__Quoted passage__:
————

SOUTH AFRICAN AIRWAYS (SAA) has been taken to task by Solidarity, a trade union, over its discriminatory hiring practices for pilots. The union is angry with the state-owned carrier's decision not to admit Daniël Hoffman to its cadet pilot programme for the second year in a row. Mr Hoffman, whose theory and psychometric tests were described as exceptional by Solidarity, is a white male. That puts him at a handicap against other applicants because of the airline's self-professed bias towards hiring black, coloured (mixed race), Indian or white female pilots.

In 2012, Solidarity submitted two near-identical applications for SAA's cadet pilot programme. There was just one difference: one applicant was white, the other was black. The white candidate received a swift rejection letter; the black one was accepted onto the programme. SAA defended its policy at the time by noting that 85% of its serving pilots were white. A spokesperson for the airline told Beeld, an Afrikaans-language daily newspaper, that whites will only be hired once efforts to find applicants of other races are exhausted. The subsequent media furore forced SAA to ditch its policy, but Solidarity suspects it is still being implemented behind the scenes.

————

__Data shown__:

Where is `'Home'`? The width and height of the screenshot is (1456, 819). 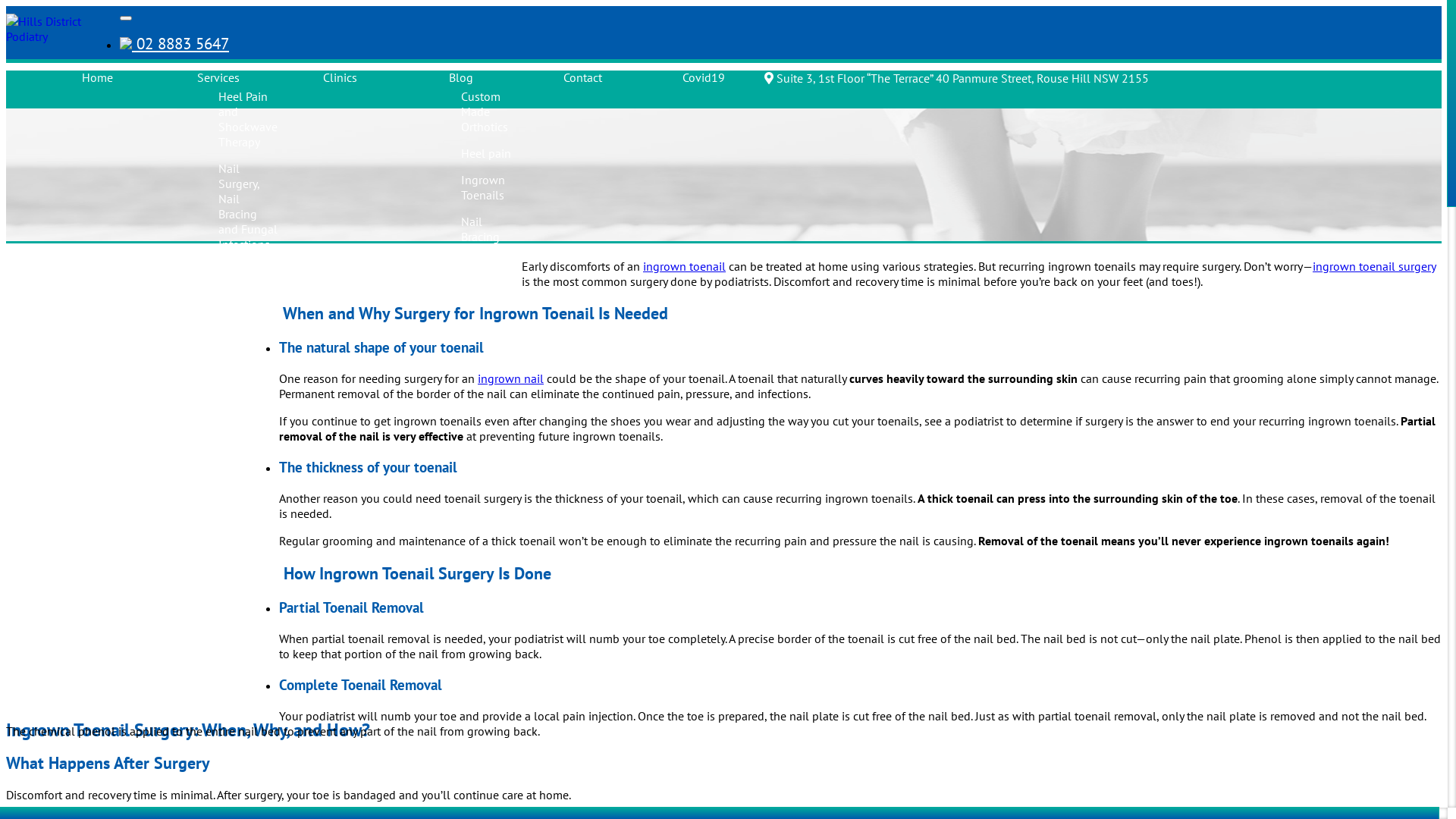 'Home' is located at coordinates (96, 77).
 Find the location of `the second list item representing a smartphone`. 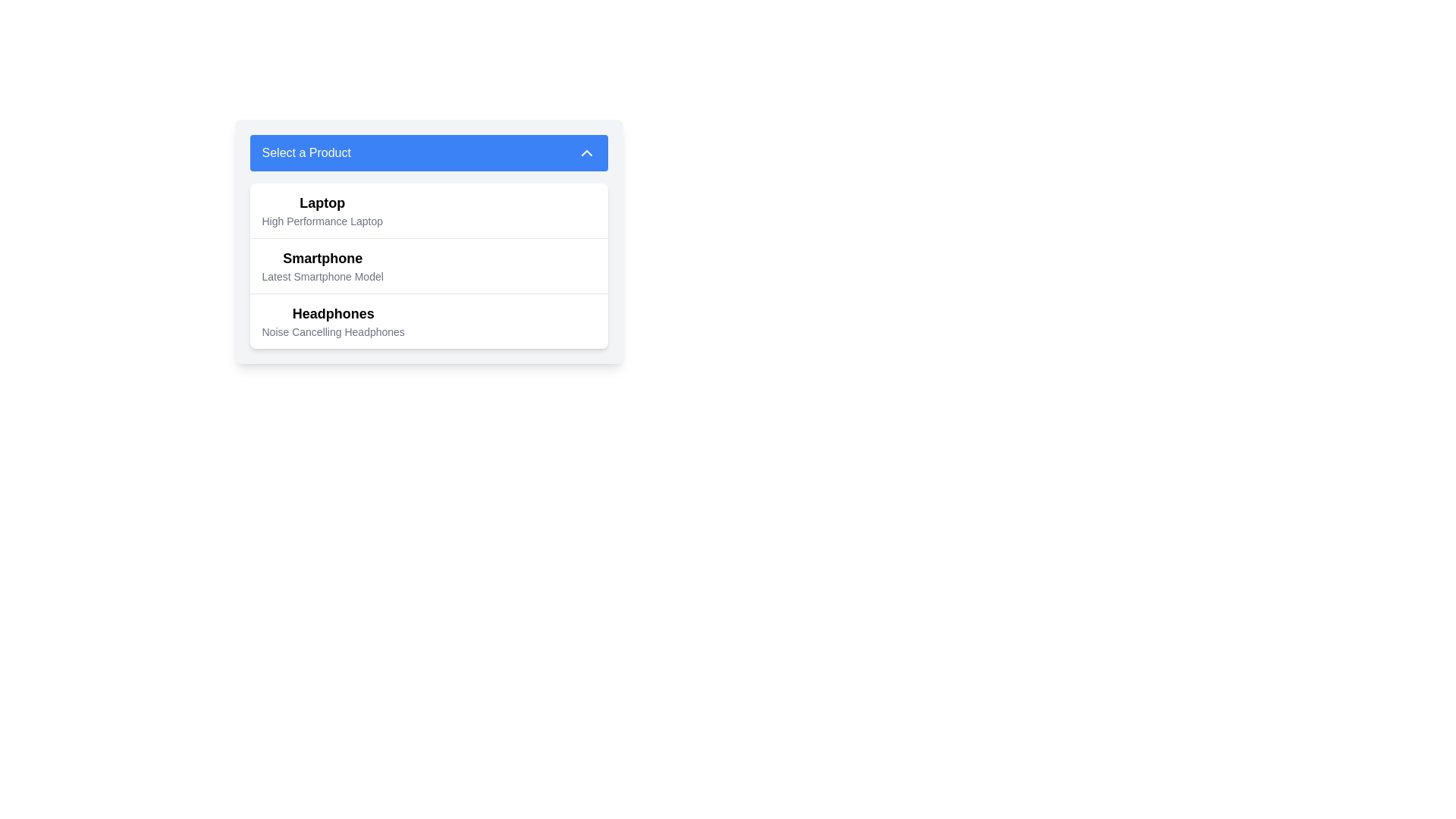

the second list item representing a smartphone is located at coordinates (322, 265).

————

__Task objective__: In the passage above on South African Airways' pilot hiring, why does it say Daniël Hoffman was at a handicap against other applicants? Please answer in one to three sentences.

__Final result__: Daniël Hoffman is a white male. The airline openly states a bias toward hiring black, coloured (mixed race), Indian or white female pilots, so he is at a disadvantage against those applicants.